# Workbench with hand cut dovetails, but .....



## woodnthings (Jan 24, 2009)

The traditional hand tools are shown making the dovetails, BUT he also uses some gigantic power tools, a sliding table saw, a heavy duty hydraulic lift table, a huge radial arm drill press for dog holes. 






Another aspect of this construction shown at 6:44 in, is the dovetail frame that totally surrounds the top, does not allow for expansion and contraction across the width.... :surprise2: 

Maybe one of the traditional woodworking "experts" can explain that feature which seems to conflict with most of the "good practices" known for table top construction.


:vs_cool:


----------



## gmercer_48083 (Apr 9, 2016)

I don't see a link on this post.


----------



## woodnthings (Jan 24, 2009)

*I fixed it!*



gmercer_48083 said:


> I don't see a link on this post.



The user name got some **** for being profane? when I tried to use it in the Title of the thread. Go Figure.

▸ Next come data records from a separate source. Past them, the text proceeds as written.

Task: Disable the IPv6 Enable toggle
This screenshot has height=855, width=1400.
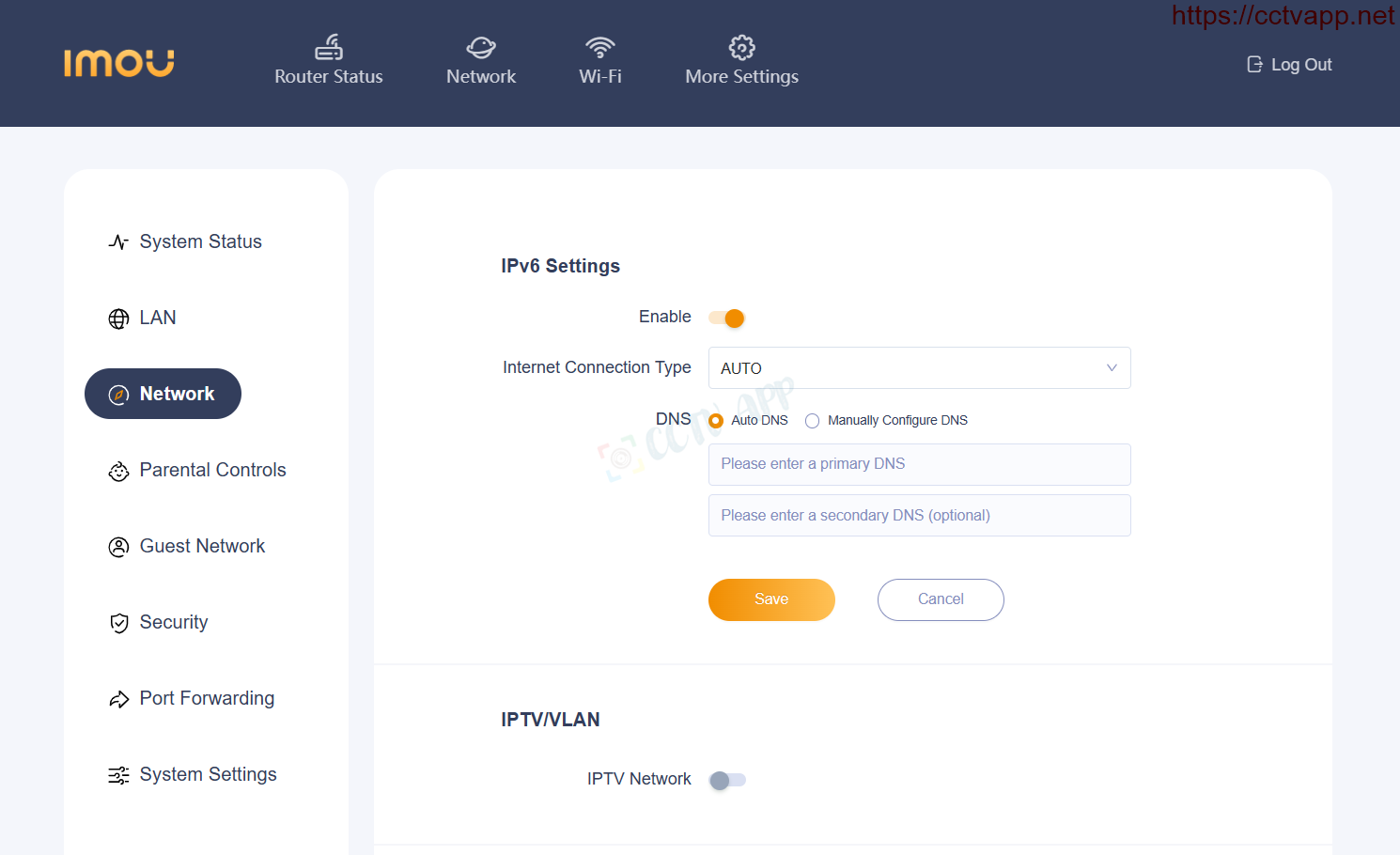Action: click(727, 318)
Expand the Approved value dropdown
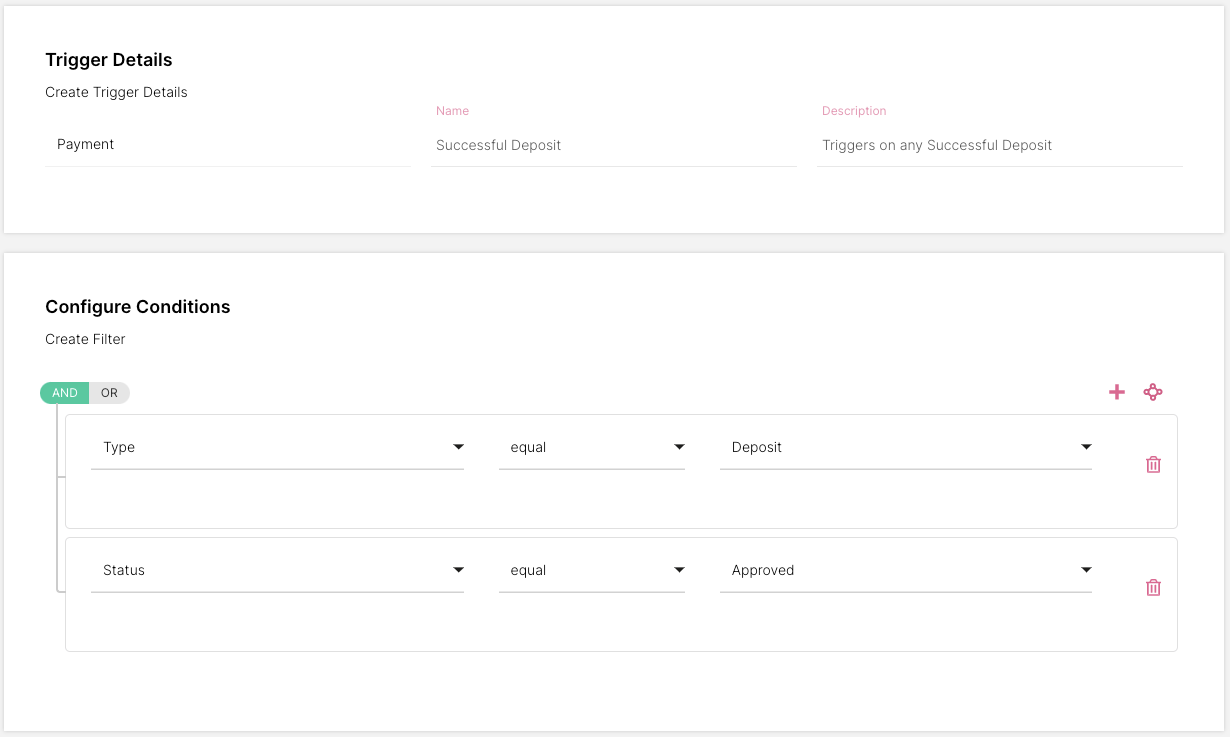The width and height of the screenshot is (1230, 737). [900, 571]
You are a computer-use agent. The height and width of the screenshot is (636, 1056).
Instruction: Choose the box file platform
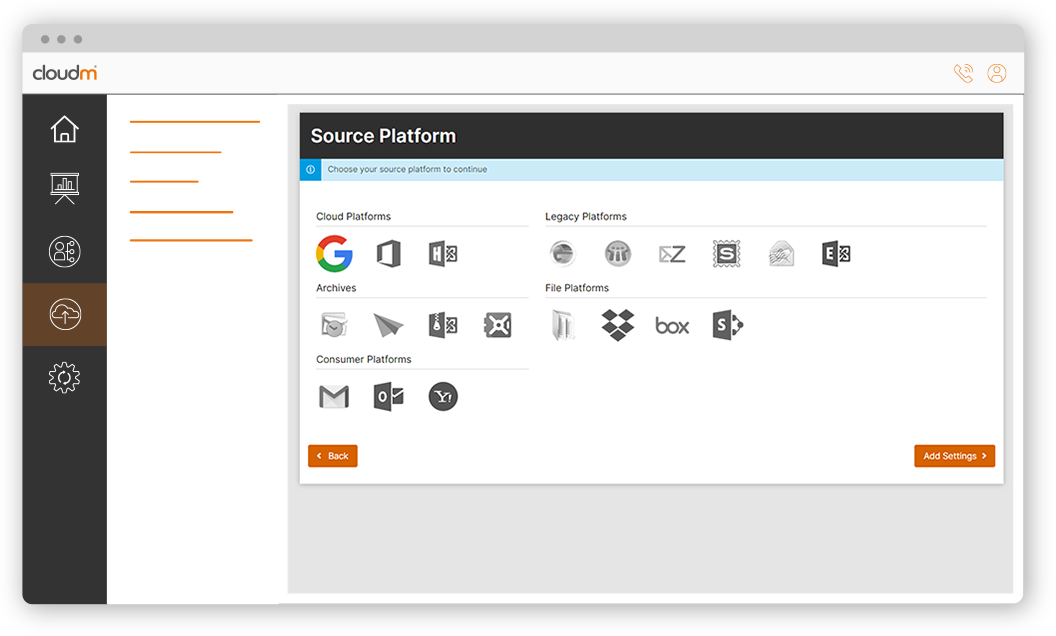tap(672, 326)
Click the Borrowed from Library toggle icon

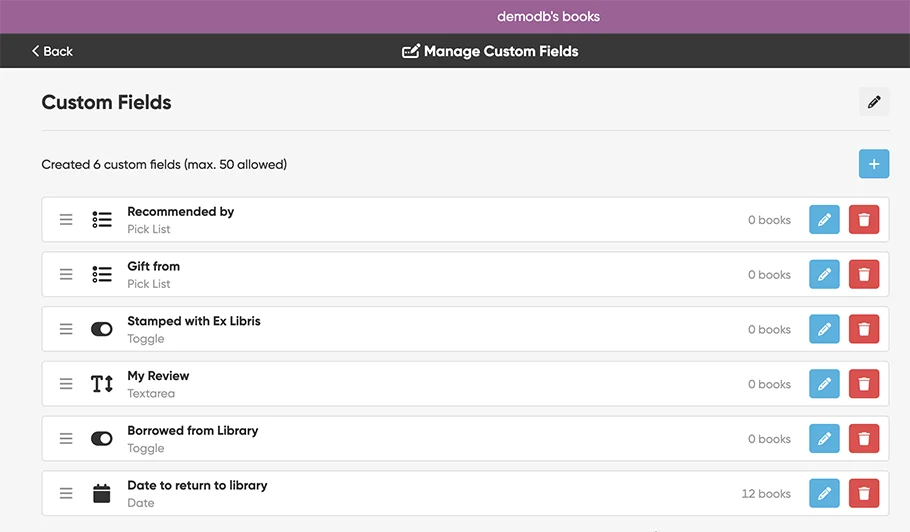coord(102,439)
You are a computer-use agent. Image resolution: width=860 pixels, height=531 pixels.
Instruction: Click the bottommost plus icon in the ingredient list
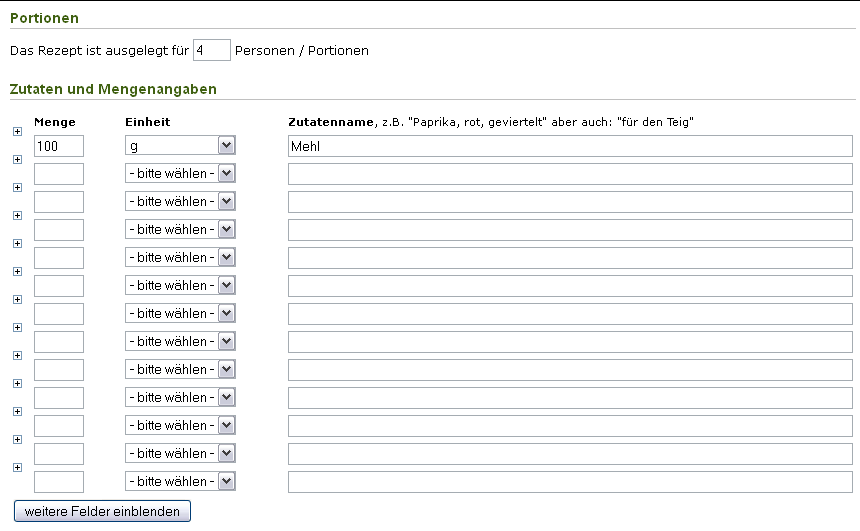coord(17,467)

I****ANI. Must be some sort of oriental swear word.


----------



## gmercer_48083 (Apr 9, 2016)

I agree, It may have something to do with air dried wood that generally shrinks/contracts with age. It looks like he has the talent to repair it if it expands enough to explode the dovetails. Nice looking work bench though. Thanks for posting.


----------



## GeorgeC (Jul 30, 2008)

The link has disappeared again.


George


----------



## woodnthings (Jan 24, 2009)

*I can still see it ...*



GeorgeC said:


> The link has disappeared again.
> George



try this:
https://youtu.be/JBRrLGn9d2o?t=5


----------



## DrRobert (Apr 27, 2015)

He does nice work, but the top is quite thin in my view. But a bench has to suit one's method of work, and I'm sure it works for him.


The top beind being trapped like it is will be a problem if movement occurs.


----------



## Tony B (Jul 30, 2008)

I assume you are talking about the dovetails on the ends of the end piece. If that be the case, while the table top is expanding and contracting that particular end piece along the long side will just ride along the dovetail and slide back and forth if the dovetail is not pegged or glued.


----------



## woodnthings (Jan 24, 2009)

*Now I get it .......*



woodnthings said:


> The user name got some **** for being profane? when I tried to use it in the Title of the thread. Go Figure.
> 
> 
> I****ANI. Must be some sort of oriental swear word.



There is a banned word within the name. Starts with "s" ends with "t", it's what babies do in their diapers. :crying2:


----------